▶ DOCUMENT SECTION:

[Start of Attachment]

A Flu-Free Winter: Your Best Shot
Take Your Best Shot for a Flu-Free Winter
Last year’s flu season was severe in most parts of the country and left many wondering why the flu vaccine hadn’t performed more effectively. However, it remains our best line of defense for averting and lessening the severity of this common but potentially deadly illness. Below we clear up some of the most common misconceptions about the flu vaccine…and continue to strongly recommend that you make sure to get your shot of prevention this fall.
Myth: I can get the flu from a flu shot.
A flu shot will not give you the flu. The viral strains in injectable influenza vaccine are inactive and biologically unable to cause illness. The one exception is the vaccine administered in nose spray form.
Myth: The vaccine didn’t work last year, so it must be losing potency.
The amount of protection provided by flu vaccines varies by influenza virus type, and how well matched vaccine viruses are to the circulating flu viruses. Last year’s results, while lower than average, still meant that the risk of getting sick from flu was reduced by a third. This year, both types of vaccines, trivalent (protection against influenza A H1N1 and H3N2 viruses and one type of influenza B virus) and quadrivalent (four component protection to protect against two types of B viruses), have been modified to better anticipate the season’s circulating flu viruses.
Myth: The flu vaccine will also prevent other viruses.
Flu vaccines do not protect against infection and illness caused by other viruses, such as rhinovirus (one cause of the common cold) and respiratory syncytial virus (RSV), despite their flu-like symptoms.
Myth: Flu vaccines are not appropriate for people over 65, who have weaker immune systems than younger people.
Although immune responses may be lower in the elderly, flu vaccine effectiveness has been similar in most flu seasons among older adults and those with chronic health conditions compared to younger, healthy adults. It’s also important to remember that people 65 and older are at increased risk of serious illness, hospitalization and death from the flu, making the flu vaccination especially important for this age group.
Myth: There are no flu vaccines just for people over 65.
There are two vaccines designed specifically to help enhance the effectiveness in adults older than 65. A high dose vaccine, containing four times the amount of antigen as the regular flu shot, and the adjuvanted flu vaccine, which creates a stronger immune response in the elderly.
Myth: The vaccine is less effective if received every year.

[End of Attachment]

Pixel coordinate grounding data
[Start of Attachment]

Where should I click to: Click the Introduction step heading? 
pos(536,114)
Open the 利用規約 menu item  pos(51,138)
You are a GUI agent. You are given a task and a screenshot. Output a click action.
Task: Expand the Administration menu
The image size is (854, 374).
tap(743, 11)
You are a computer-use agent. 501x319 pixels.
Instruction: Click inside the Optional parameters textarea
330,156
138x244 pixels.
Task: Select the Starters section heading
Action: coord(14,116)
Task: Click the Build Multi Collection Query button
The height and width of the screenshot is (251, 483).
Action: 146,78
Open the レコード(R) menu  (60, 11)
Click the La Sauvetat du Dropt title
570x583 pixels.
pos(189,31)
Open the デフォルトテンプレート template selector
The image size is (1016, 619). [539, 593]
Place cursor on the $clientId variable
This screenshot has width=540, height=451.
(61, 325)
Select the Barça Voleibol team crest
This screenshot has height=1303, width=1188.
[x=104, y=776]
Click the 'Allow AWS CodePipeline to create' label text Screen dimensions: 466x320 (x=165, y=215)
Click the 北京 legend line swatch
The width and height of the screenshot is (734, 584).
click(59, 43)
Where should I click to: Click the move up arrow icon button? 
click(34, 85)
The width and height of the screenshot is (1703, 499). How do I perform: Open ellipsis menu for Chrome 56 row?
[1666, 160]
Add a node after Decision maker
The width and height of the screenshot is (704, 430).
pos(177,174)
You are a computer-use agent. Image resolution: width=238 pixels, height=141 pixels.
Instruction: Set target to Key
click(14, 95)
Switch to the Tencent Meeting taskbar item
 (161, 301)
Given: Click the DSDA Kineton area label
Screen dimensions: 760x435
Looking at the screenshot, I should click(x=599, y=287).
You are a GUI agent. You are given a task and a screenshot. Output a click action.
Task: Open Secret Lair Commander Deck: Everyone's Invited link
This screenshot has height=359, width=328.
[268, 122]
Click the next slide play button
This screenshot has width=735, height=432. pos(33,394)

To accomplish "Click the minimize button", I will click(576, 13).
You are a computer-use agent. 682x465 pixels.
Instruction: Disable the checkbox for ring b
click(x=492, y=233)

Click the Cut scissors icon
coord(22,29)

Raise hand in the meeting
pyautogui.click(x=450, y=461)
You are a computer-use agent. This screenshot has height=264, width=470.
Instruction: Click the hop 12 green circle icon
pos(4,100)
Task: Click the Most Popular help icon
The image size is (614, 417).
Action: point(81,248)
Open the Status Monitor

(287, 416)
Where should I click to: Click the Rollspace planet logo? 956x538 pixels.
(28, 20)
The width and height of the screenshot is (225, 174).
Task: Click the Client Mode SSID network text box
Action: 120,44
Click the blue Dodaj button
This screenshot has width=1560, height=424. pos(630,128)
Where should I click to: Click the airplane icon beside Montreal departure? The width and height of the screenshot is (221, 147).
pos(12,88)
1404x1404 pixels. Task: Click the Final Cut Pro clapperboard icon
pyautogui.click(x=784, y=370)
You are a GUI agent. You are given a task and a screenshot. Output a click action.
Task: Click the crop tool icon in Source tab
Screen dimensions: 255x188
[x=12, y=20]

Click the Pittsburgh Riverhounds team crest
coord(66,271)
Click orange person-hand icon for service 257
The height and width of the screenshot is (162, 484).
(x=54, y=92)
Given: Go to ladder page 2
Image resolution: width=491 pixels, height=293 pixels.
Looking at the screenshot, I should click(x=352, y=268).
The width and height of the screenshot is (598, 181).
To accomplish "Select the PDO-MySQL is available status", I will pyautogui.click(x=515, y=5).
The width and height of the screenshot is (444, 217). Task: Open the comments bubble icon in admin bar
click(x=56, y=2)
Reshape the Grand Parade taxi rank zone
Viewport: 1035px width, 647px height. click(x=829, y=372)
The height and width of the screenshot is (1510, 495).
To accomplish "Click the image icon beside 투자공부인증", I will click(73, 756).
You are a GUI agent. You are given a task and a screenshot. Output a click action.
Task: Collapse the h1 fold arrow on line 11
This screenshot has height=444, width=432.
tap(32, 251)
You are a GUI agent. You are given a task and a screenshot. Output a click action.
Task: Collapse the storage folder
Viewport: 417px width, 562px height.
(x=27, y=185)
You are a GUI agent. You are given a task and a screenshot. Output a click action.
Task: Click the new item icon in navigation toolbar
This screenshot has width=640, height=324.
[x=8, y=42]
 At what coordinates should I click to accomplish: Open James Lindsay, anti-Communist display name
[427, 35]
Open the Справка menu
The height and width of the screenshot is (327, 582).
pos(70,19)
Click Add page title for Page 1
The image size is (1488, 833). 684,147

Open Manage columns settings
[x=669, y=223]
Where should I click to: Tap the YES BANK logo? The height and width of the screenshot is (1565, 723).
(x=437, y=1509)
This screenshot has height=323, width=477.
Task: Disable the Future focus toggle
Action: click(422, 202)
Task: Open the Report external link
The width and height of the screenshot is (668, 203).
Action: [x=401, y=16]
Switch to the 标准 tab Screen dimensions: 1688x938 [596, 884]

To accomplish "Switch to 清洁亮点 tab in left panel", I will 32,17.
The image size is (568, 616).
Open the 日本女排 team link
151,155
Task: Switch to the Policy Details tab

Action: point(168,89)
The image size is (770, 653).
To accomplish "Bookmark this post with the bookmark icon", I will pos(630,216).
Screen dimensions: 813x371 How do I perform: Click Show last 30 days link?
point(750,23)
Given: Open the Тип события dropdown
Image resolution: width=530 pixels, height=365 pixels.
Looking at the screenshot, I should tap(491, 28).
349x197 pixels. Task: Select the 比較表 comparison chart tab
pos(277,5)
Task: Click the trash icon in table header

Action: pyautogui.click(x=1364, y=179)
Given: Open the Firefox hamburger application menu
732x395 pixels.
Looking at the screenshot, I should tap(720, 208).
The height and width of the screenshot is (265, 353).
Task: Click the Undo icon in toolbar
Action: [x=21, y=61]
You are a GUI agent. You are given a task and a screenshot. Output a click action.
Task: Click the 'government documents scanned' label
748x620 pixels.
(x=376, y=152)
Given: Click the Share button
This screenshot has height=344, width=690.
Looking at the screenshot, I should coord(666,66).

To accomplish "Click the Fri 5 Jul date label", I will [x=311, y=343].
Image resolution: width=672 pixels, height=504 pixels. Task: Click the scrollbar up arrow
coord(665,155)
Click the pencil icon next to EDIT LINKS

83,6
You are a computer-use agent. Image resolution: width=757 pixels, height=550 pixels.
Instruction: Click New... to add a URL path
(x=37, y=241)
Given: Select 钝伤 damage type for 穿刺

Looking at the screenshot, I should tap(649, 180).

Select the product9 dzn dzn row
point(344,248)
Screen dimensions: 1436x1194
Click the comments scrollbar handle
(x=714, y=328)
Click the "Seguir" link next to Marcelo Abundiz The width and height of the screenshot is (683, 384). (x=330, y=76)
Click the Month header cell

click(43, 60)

[End of Attachment]

▶ WHAT TO WORK ON:
**A)** In the flu vaccine article, switch "elderly" to "seniors" and write out the passage starting at "Although immune responses" and ending at "received every year.".
**B)** Proceed with the flu vaccine article from the point where it stops.

▶ YOUR WRITTEN ANSWERS:
**A)**
Although immune responses may be lower in the seniors, flu vaccine effectiveness has been similar in most flu seasons among older adults and those with chronic health conditions compared to younger, healthy adults. It’s also important to remember that people 65 and older are at increased risk of serious illness, hospitalization and death from the flu, making the flu vaccination especially important for this age group.
Myth: There are no flu vaccines just for people over 65.
There are two vaccines designed specifically to help enhance the effectiveness in adults older than 65. A high dose vaccine, containing four times the amount of antigen as the regular flu shot, and the adjuvanted flu vaccine, which creates a stronger immune response in the seniors.
Myth: The vaccine is less effective if received every year.

**B)**
Multiple studies have shown that while immune responses to vaccination may be higher among people not previously vaccinated, those who are repeatedly vaccinated still have increased immune responses and are provided protection against the flu.
Myth: I should wait as late as possible to get immunized so it lasts throughout the season.
The CDC and Advisory Committee on Immunization Practices (ACIP) recommends that you get a flu vaccination in early fall to ensure you’re protected before flu season begins. However, as long as flu viruses are circulating, it’s not too late. Receiving a vaccination in December or January can still protect you because flu season often peaks after January and can last as late as May.
Myth: Getting sick with the flu is not all that serious.
In the U.S., 36,000 people die and more than 200,000 are hospitalized each year because of the flu. Children, the elderly and people with certain chronic conditions (heart disease, lung disease, asthma or diabetes) are at higher risk for complications such as pneumonia. For everyone, flu symptoms, including fever, headaches, cough, sore throat, nasal congestion, extreme tiredness and body aches, can disrupt work and social life for up to two weeks. The flu vaccine has proven effective in both preventing flu and in lessening the severity of symptoms if flu should occur, thereby reducing the risk of hospitalization and admission to the intensive care unit.
Did You Know?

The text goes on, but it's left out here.